We’ve been able to do load up most of our data from the database pretty easily and it seems that the performance is acceptable.

However, we have another part of our dataload that requires to get some static data from the mapd database to enrich a record we are trying to insert into a table that contains about 150 columns (fact table).

So view it this way:

  1. get a record.
  2. enrich it with data from mapd already
  3. insert 1 by 1.

this process is extremely slow.
We tried to batch records where we do:

  1. get n records
  2. process all records in parallel and enrich them
  3. batch insert.

Still slow.

If we only do 1 and 3 with 5000 messages, we get decent performance. Using dropwizzard to calculate performance, this is what we get:
count=370,
min=3.663432,
max=1039.916237,
mean=463.2558883220592,
stddev=40.449861693479185,
median=457.15358

So in average it takes 1/2 a second to insert 5000 records. which is not too bad considering the number of columns.

Now, when we insert the pre-process part before insert, we are not able to process that many messages because the pre-process part is extremely slow.

So this time, we go from 5000 to 20 messages.
To pre-process 7500 messages (20 messages processed in parallel using parallel streams in java) we get these timings:
count=7511,
min=254.77307,
max=1339.014478,
mean=763.5231923230446,
stddev=290.4453464479874,
median=671.951292
on average it takes 700 ms to enrich our data.

We have 5 tables we enrich from:
1 table 2 columns 41 records . fragment_size default
1 table 6 columns 20k records . fragment_size default
1 table 28 columns 600k records fragment_size 30k
1 table 64 columns 200k records fragment_size 10k
1 table 7 columns 11M records fragment_size 500k

The only other property we have changed is cpu-buffer-mem-bytes to 4GB

The machine we run the mapd server CE 4.0.2 has
16cores hyper threaded showing 32 CPUs
380 GB of memory
I am not sure about the hard drive but i am pretty sure it is an SSD drive.

Running a profiler, it showed a lot of time wasted in thrift.

Now i understand that this is the CPU only version.
But i was not expecting such poor performance.

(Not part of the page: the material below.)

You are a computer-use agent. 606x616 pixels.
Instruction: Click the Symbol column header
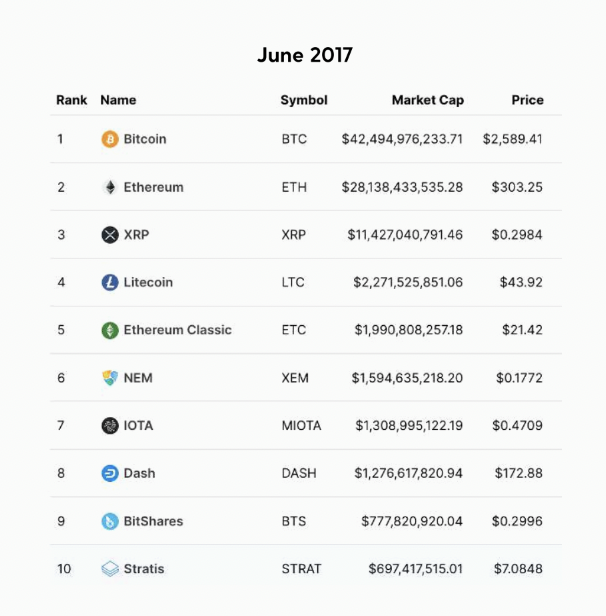pyautogui.click(x=304, y=100)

Is there anything else we can do to improve performance other than trying with GPUs?

Thank you very much


#2

If my assumptions are not wrong i dont think using GPUs would help you mauch, you have just to change your workflow if you want to use mapd for your transformation stage on ETL process.

my assumptio is you are reading records from a staging database or whatever, doing one of more select in mapd to get data from your (dimensional?) tables, then inserting on fact table. is this right?

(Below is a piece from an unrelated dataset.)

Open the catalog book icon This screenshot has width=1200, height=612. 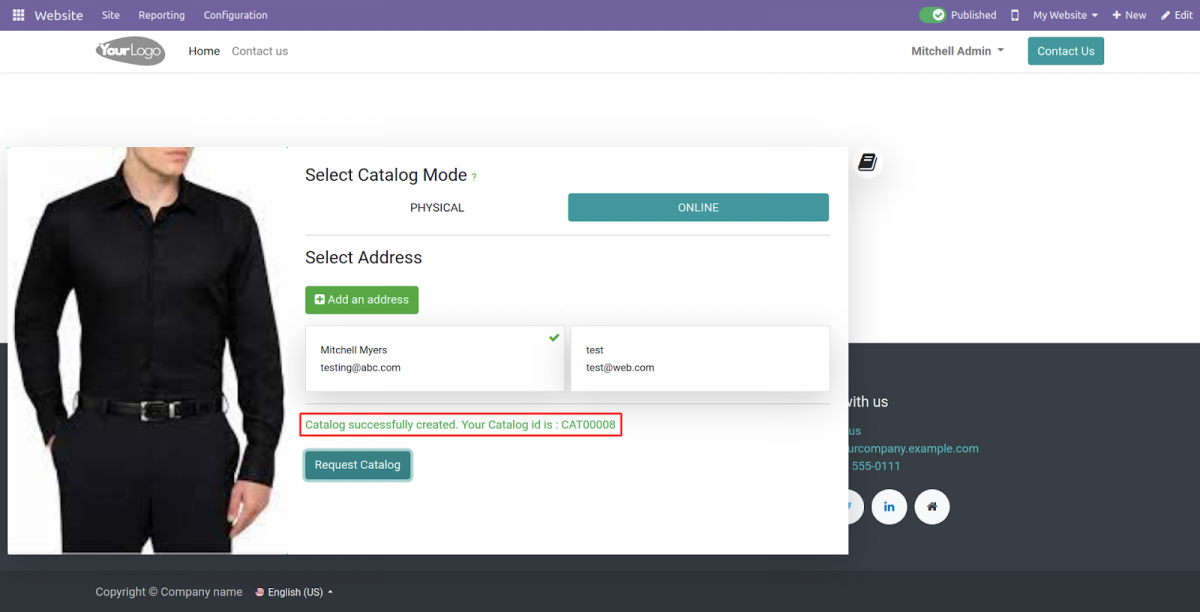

you noticed that serial processing is slow, so you rightly decided to hide lag parallelizing the process, but MAPD is an analytical MPP database and runs just ONE QUERY at once using all your hardware resources to give back a response as fast as possible; this works well with heavy analytical queries not with small lookup queries.

you can try to load a staging table doing a batch insert, launch a query on mapd joining the staging table with the tables already present on mapd, then doing another batch insert on fact table (i dont know if this is possible because i have no idea about kind of trasformations you are doing).
If you eant to save roundtrips between mapd and java, you can issue a copy command on mapd to save the query result on a text file on local machine, then another copy command to load the dato to fact table.